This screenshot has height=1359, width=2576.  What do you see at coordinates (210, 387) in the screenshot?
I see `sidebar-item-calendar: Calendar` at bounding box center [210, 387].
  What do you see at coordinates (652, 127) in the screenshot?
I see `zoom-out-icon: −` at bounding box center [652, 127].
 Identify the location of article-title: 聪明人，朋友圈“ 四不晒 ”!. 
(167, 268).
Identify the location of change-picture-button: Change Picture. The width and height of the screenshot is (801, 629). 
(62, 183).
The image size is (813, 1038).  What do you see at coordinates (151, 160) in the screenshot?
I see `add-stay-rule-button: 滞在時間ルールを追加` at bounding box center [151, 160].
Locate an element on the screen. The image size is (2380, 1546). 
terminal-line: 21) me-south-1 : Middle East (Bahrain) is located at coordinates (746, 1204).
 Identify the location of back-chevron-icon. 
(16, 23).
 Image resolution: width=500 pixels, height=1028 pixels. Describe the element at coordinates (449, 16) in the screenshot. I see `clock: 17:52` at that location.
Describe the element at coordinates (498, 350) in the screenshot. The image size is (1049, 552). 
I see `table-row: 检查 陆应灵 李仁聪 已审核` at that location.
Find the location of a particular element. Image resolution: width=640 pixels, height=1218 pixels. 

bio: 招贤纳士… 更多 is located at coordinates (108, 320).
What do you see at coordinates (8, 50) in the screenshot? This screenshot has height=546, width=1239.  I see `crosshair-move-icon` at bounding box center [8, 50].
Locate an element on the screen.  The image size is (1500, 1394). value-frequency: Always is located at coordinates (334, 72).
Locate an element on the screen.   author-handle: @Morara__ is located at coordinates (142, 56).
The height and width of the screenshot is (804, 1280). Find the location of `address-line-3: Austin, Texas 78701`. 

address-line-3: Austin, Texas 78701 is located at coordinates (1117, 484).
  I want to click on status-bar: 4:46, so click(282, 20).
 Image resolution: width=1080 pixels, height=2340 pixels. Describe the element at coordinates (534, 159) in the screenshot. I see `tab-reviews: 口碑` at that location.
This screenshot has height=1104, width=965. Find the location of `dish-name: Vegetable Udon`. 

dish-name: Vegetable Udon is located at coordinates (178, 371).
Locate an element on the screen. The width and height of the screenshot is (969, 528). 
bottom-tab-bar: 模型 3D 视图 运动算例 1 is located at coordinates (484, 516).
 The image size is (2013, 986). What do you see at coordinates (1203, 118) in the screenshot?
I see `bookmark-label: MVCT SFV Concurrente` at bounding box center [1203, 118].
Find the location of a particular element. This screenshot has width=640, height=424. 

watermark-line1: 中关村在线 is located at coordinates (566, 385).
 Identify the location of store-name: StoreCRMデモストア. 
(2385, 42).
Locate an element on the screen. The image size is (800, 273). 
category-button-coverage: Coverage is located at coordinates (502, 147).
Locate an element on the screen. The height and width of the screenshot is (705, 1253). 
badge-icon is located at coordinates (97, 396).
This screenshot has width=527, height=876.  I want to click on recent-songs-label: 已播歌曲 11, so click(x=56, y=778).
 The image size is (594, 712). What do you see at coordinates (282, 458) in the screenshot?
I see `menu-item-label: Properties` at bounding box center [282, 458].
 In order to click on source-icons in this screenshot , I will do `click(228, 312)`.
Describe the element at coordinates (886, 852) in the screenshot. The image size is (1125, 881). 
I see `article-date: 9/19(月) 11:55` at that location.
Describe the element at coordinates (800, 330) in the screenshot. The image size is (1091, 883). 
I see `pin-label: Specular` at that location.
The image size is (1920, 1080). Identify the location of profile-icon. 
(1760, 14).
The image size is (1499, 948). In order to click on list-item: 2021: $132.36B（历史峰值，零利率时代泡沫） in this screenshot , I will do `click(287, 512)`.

Required action: Give the lines of the items as a JSON list of strings, one string per line, leaving out blank lines.

Response to the task:
[
  "This screenshot has height=1359, width=2576.  What do you see at coordinates (210, 387) in the screenshot?",
  "I see `sidebar-item-calendar: Calendar` at bounding box center [210, 387].",
  "  What do you see at coordinates (652, 127) in the screenshot?",
  "I see `zoom-out-icon: −` at bounding box center [652, 127].",
  " Identify the location of article-title: 聪明人，朋友圈“ 四不晒 ”!. ",
  "(167, 268).",
  "Identify the location of change-picture-button: Change Picture. The width and height of the screenshot is (801, 629). ",
  "(62, 183).",
  "The image size is (813, 1038).  What do you see at coordinates (151, 160) in the screenshot?",
  "I see `add-stay-rule-button: 滞在時間ルールを追加` at bounding box center [151, 160].",
  "Locate an element on the screen. The image size is (2380, 1546). ",
  "terminal-line: 21) me-south-1 : Middle East (Bahrain) is located at coordinates (746, 1204).",
  " Identify the location of back-chevron-icon. ",
  "(16, 23).",
  " Image resolution: width=500 pixels, height=1028 pixels. Describe the element at coordinates (449, 16) in the screenshot. I see `clock: 17:52` at that location.",
  "Describe the element at coordinates (498, 350) in the screenshot. The image size is (1049, 552). ",
  "I see `table-row: 检查 陆应灵 李仁聪 已审核` at that location.",
  "Find the location of a particular element. Image resolution: width=640 pixels, height=1218 pixels. ",
  "bio: 招贤纳士… 更多 is located at coordinates (108, 320).",
  "What do you see at coordinates (8, 50) in the screenshot? This screenshot has height=546, width=1239.  I see `crosshair-move-icon` at bounding box center [8, 50].",
  "Locate an element on the screen.  The image size is (1500, 1394). value-frequency: Always is located at coordinates (334, 72).",
  "Locate an element on the screen.   author-handle: @Morara__ is located at coordinates (142, 56).",
  "The height and width of the screenshot is (804, 1280). Find the location of `address-line-3: Austin, Texas 78701`. ",
  "address-line-3: Austin, Texas 78701 is located at coordinates (1117, 484).",
  "  I want to click on status-bar: 4:46, so click(282, 20).",
  " Image resolution: width=1080 pixels, height=2340 pixels. Describe the element at coordinates (534, 159) in the screenshot. I see `tab-reviews: 口碑` at that location.",
  "This screenshot has height=1104, width=965. Find the location of `dish-name: Vegetable Udon`. ",
  "dish-name: Vegetable Udon is located at coordinates (178, 371).",
  "Locate an element on the screen. The width and height of the screenshot is (969, 528). ",
  "bottom-tab-bar: 模型 3D 视图 运动算例 1 is located at coordinates (484, 516).",
  " The image size is (2013, 986). What do you see at coordinates (1203, 118) in the screenshot?",
  "I see `bookmark-label: MVCT SFV Concurrente` at bounding box center [1203, 118].",
  "Find the location of a particular element. This screenshot has width=640, height=424. ",
  "watermark-line1: 中关村在线 is located at coordinates (566, 385).",
  " Identify the location of store-name: StoreCRMデモストア. ",
  "(2385, 42).",
  "Locate an element on the screen. The image size is (800, 273). ",
  "category-button-coverage: Coverage is located at coordinates (502, 147).",
  "Locate an element on the screen. The height and width of the screenshot is (705, 1253). ",
  "badge-icon is located at coordinates (97, 396).",
  "This screenshot has width=527, height=876.  I want to click on recent-songs-label: 已播歌曲 11, so click(x=56, y=778).",
  " The image size is (594, 712). What do you see at coordinates (282, 458) in the screenshot?",
  "I see `menu-item-label: Properties` at bounding box center [282, 458].",
  " In order to click on source-icons in this screenshot , I will do `click(228, 312)`.",
  "Describe the element at coordinates (886, 852) in the screenshot. The image size is (1125, 881). ",
  "I see `article-date: 9/19(月) 11:55` at that location.",
  "Describe the element at coordinates (800, 330) in the screenshot. The image size is (1091, 883). ",
  "I see `pin-label: Specular` at that location.",
  "The image size is (1920, 1080). Identify the location of profile-icon. ",
  "(1760, 14).",
  "The image size is (1499, 948). In order to click on list-item: 2021: $132.36B（历史峰值，零利率时代泡沫） in this screenshot , I will do `click(287, 512)`."
]